Mimae Takahiro, Miyata Yoshihiro, Tsubokawa Norifumi, Kudo Yujin, Nagashima Takuya, Ito Hiroyuki, Ikeda Norihiko, Okada Morihito
Department of Surgical Oncology, Hiroshima University, Hiroshima, Japan.
Department of Surgery, Tokyo Medical University, Tokyo, Japan.
Ann Thorac Surg. 2025 Jan;119(1):192-198. doi: 10.1016/j.athoracsur.2024.03.013. Epub 2024 Mar 19.
The purpose of this study was to determine the optimal extent of lymph node dissection required in patients with small (≤3 cm) radiologically ground-glass opacity-dominant, peripheral, non-small cell lung cancer tumors.
The study analyzed the clinicopathologic findings and surgical outcomes of 988 patients with radiologic, ground-glass opacity-dominant non-small cell lung cancer without lymph node involvement who underwent complete resection of the primary tumor between 2010 and 2020. Patients were followed up for 54.5 months (median). Kaplan-Meier curves and the log-rank test were used in statistical analyses of the prognosis.
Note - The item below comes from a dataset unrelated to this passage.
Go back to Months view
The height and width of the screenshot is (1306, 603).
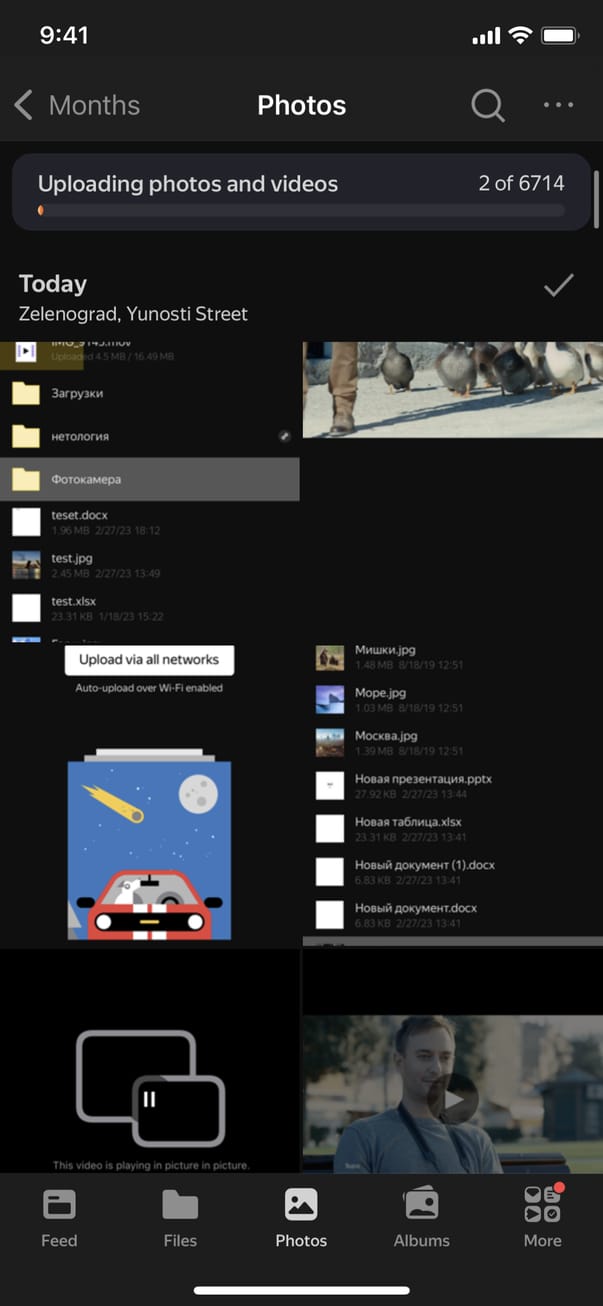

Median age, whole tumor size, solid tumor size, and maximum standardized uptake values were 68 years, 1.7 cm, 0.4 cm, and 0.9, respectively. Sixty percent of the cohort was female (n = 590). Wedge resection, segmentectomy, and lobectomy were performed in 206, 372, and 410 patients, respectively. A total of 982 of 988 (99%) tumors were adenocarcinomas. One patient had hilar lymph node involvement; however, no mediastinal lymph node metastasis or hilar or mediastinal lymph node recurrence was detected. The 5-year overall survival rate was 96.5% (95% CI, 94.8%-97.7%). Excellent survival outcomes were achieved regardless of procedure (wedge resection, 94.7% [95% CI, 89.1%-97.5%]; segmentectomy, 96.9% [95% CI, 93.7%-98.5%]; and lobectomy, 97.1% [95% CI, 94.4%-98.5%]).
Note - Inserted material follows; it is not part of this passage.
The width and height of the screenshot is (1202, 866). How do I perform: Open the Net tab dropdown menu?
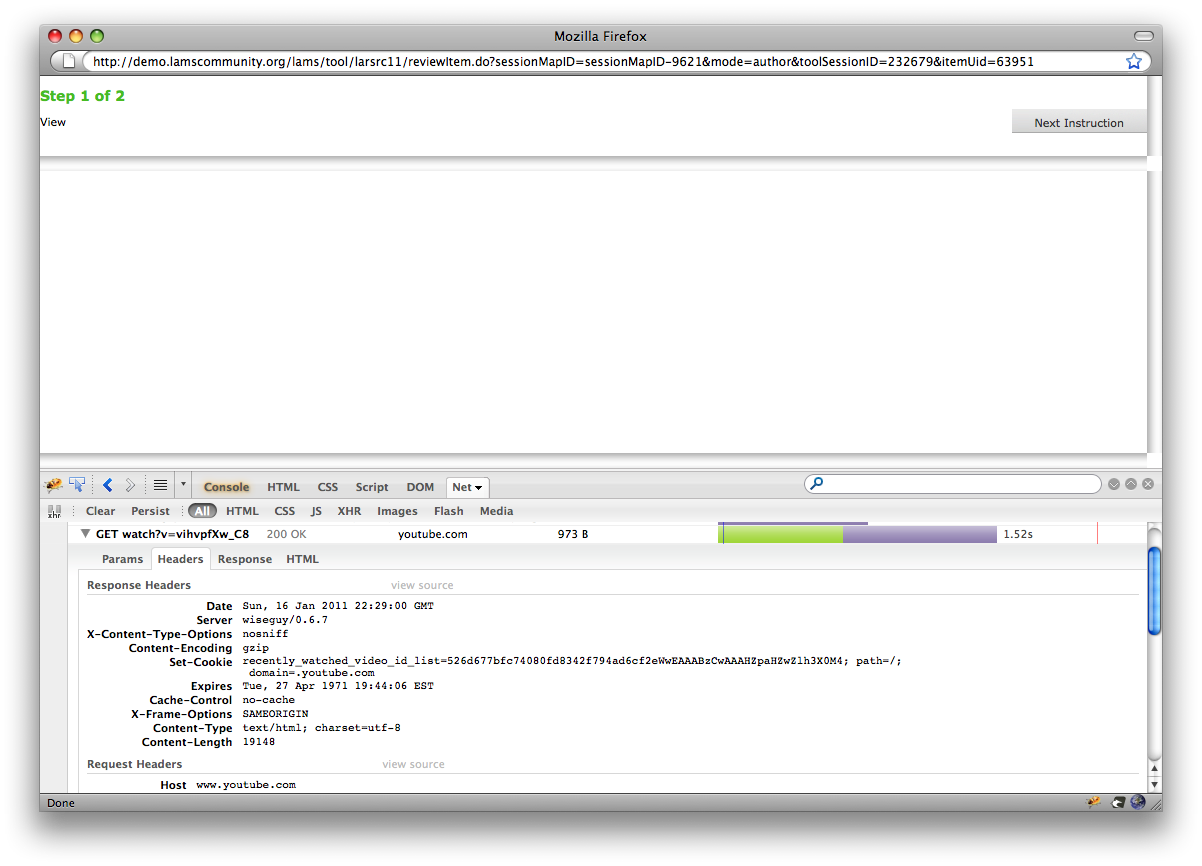click(467, 487)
Omitting lymph node dissection may be acceptable with curative intent for small tumors with radiologic ground-glass opacity dominance. Appropriate surgical procedures such as wedge resection, segmentectomy, or lobectomy can provide satisfactory outcomes in patients with indolent tumors if surgical margins are secured.
本研究的目的是确定对于影像学表现为磨玻璃影为主、外周型、肿瘤大小≤3 cm的非小细胞肺癌患者,所需的最佳淋巴结清扫范围。
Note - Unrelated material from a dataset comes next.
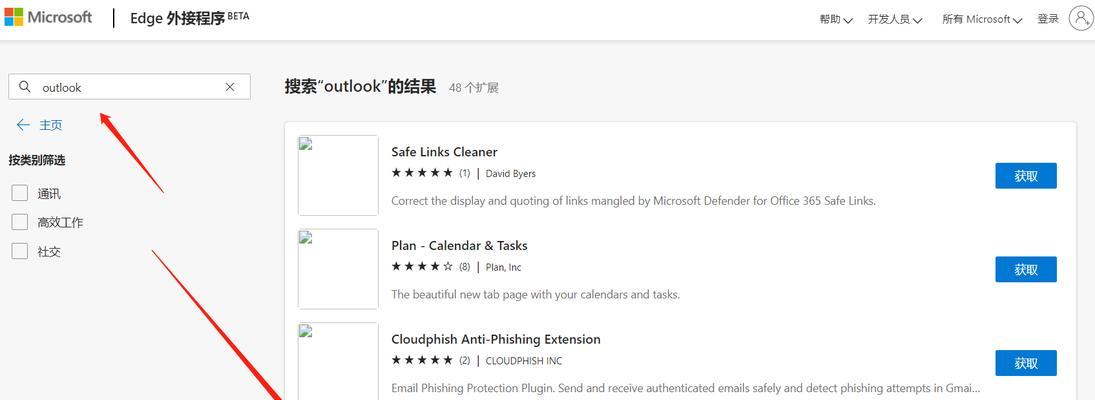Get the Plan - Calendar & Tasks extension
Image resolution: width=1095 pixels, height=400 pixels.
pos(1026,269)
本研究分析了988例在2010年至2020年间接受原发性肿瘤完整切除的影像学表现为磨玻璃影为主且无淋巴结受累的非小细胞肺癌患者的临床病理特征和手术结果。对患者进行了中位时间为54.5个月的随访。采用Kaplan-Meier曲线和对数秩检验对预后进行统计学分析。
患者的中位年龄、肿瘤总体大小、实性肿瘤大小和最大标准化摄取值分别为68岁、1.7 cm、0.4 cm和0.9。队列中60%为女性(n = 590)。分别有206例、372例和410例患者接受了楔形切除术、肺段切除术和肺叶切除术。988例患者中的982例(99%)肿瘤为腺癌。1例患者出现肺门淋巴结受累;然而,未检测到纵隔淋巴结转移或肺门或纵隔淋巴结复发。5年总生存率为96.5%(95%CI,94.8%-97.7%)。无论采用何种手术方式(楔形切除术,94.7%[95%CI,89.1%-97.5%];肺段切除术,96.9%[95%CI,93.7%-98.5%];肺叶切除术,97.1%[95%CI,94.4%-98.5%])均取得了良好的生存结果。
对于影像学表现以磨玻璃影为主的小肿瘤,出于根治目的省略淋巴结清扫可能是可以接受的。如果能确保手术切缘,楔形切除术、肺段切除术等合适的手术方式可为惰性肿瘤患者提供满意的治疗效果。